The Art of Being Ordinary

Chances are I won’t have a million followers. That’s okay. In the book above the author reveals that metaverse platforms like Facebook promote polarizing content precisely because it gets people to react click like and share the content and linger on the sites.

Animosity goes viral. CJ Casciotta the author of the book ends his guide with the call for reconciliation. He thinks the Poets among us have the gifts to change things.

How eerie it was then that in this blog recently I expressed my stance that I’m going to “call in” others not call out real people.

In whatever I do say and write I want to make people feel good. No–I won’t contribute to making others feel like poop. If I don’t want to feel like toilet scum why would I want others to feel that way.

In here I’ll give away the secret to being effective:

A person who is made to feel ashamed is not going to have the energy nor motivation to change their behavior.

Good luck trying to convert them to your cause when you’re attacking them and cutting them down.

Anger serves only to harm the person feeling that way not the object of their anger.
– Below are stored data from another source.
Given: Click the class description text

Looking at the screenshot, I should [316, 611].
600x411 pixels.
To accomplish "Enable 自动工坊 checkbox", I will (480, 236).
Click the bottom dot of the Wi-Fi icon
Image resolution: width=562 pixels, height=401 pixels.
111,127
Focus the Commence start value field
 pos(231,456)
Do we really want to live our whole lives fueled up on resentment?

Bitter dark and small should be a chocolate drop. Not how we think about and act towards each other.
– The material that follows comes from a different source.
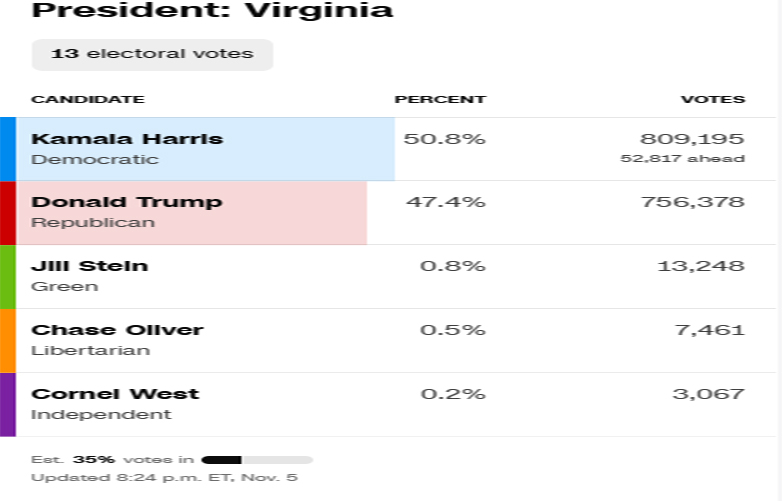This screenshot has width=782, height=501.
Task: Click Trump's 756,378 vote count
Action: (693, 202)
Let’s each of us vow not to sharpen our knives to compete in the shame wars going on. Forks Over Knives should be our life philosophy not just an eating plan.
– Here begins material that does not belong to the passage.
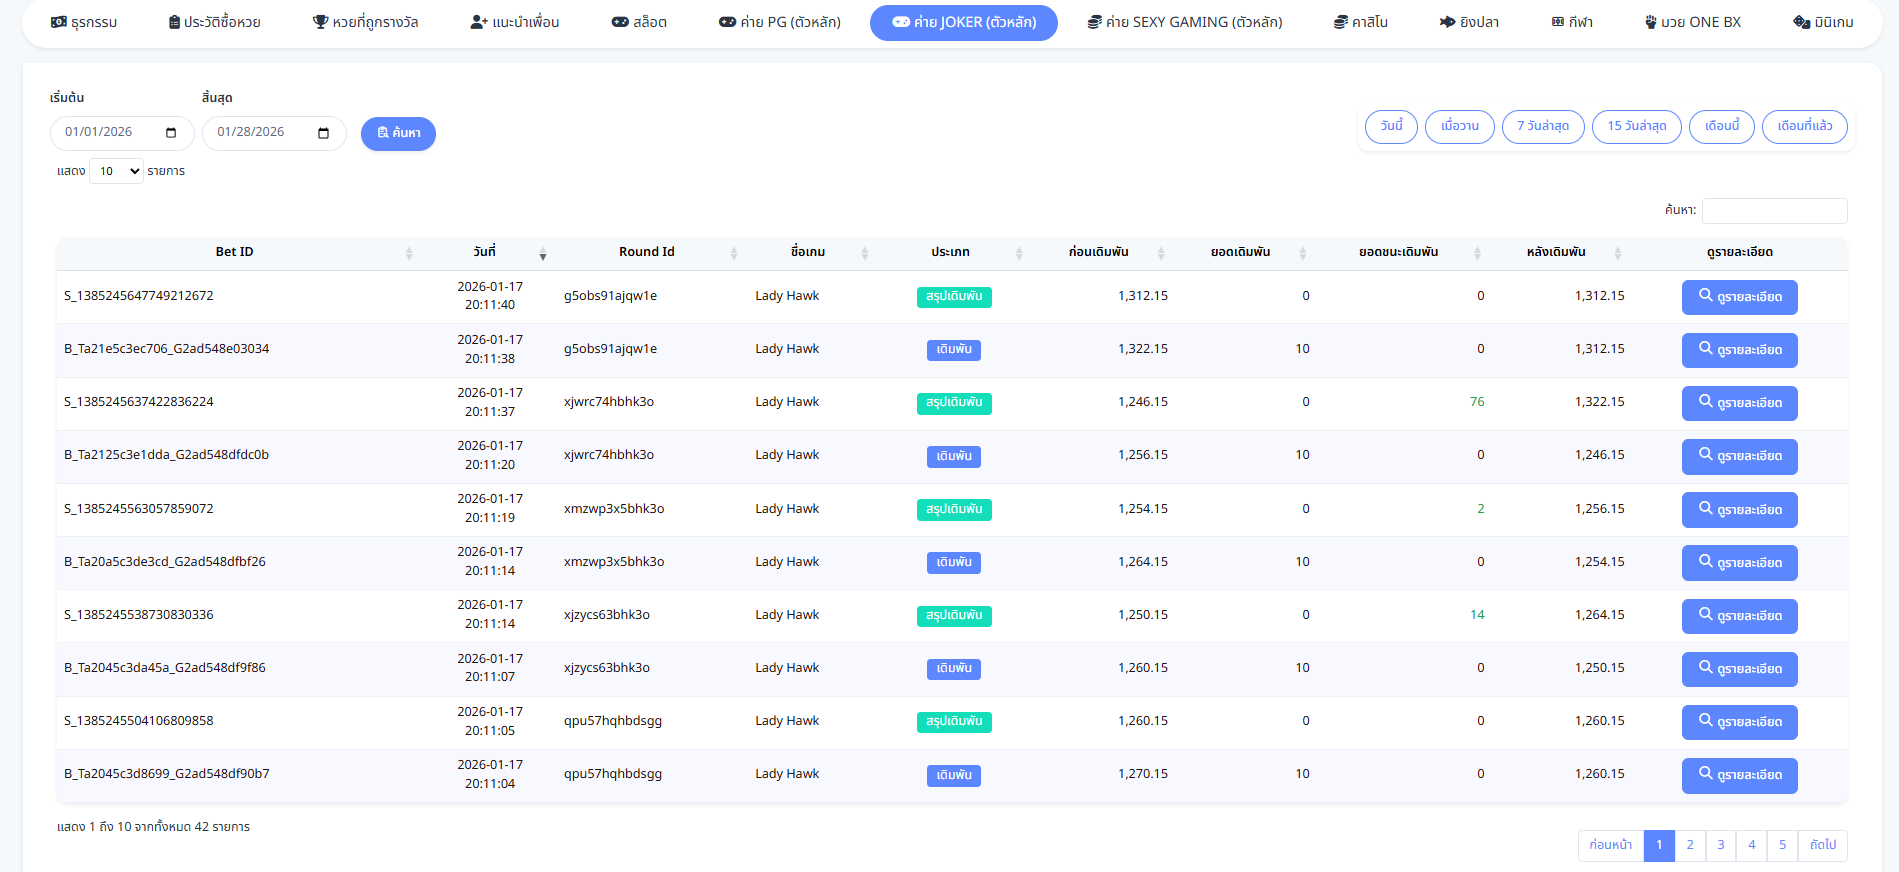
Task: Open the trophy icon winning lottery tab
Action: point(320,22)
It’s okay to cut into a chicken cutlet. Why should we cut into others with hateful and hurtful rhetoric. Things haven’t changed so that is exactly why it’s likely we should change our tactics.

Like the author of the above book I choose to be a “hopemonger” not a hatemonger.

Let’s resist the siren call of clicking share on incendiary invectives. The best way to neutralize the attempts to shame each other is to not respond to the original attack. To not swallow the “click-bait.”

The year is ending. It’s time to think about where we have been and where each of us wants to go in 2024. I’m an eternal optimist. I think each of us has the power to create the world we want to see.

In my view too it starts with choosing reconciliation. With renouncing harmful acts of hating judging criticizing labeling and acting violent.

We each of us have the right to choose our own path in life. We don’t have to buy what being’s sold about how to treat each other.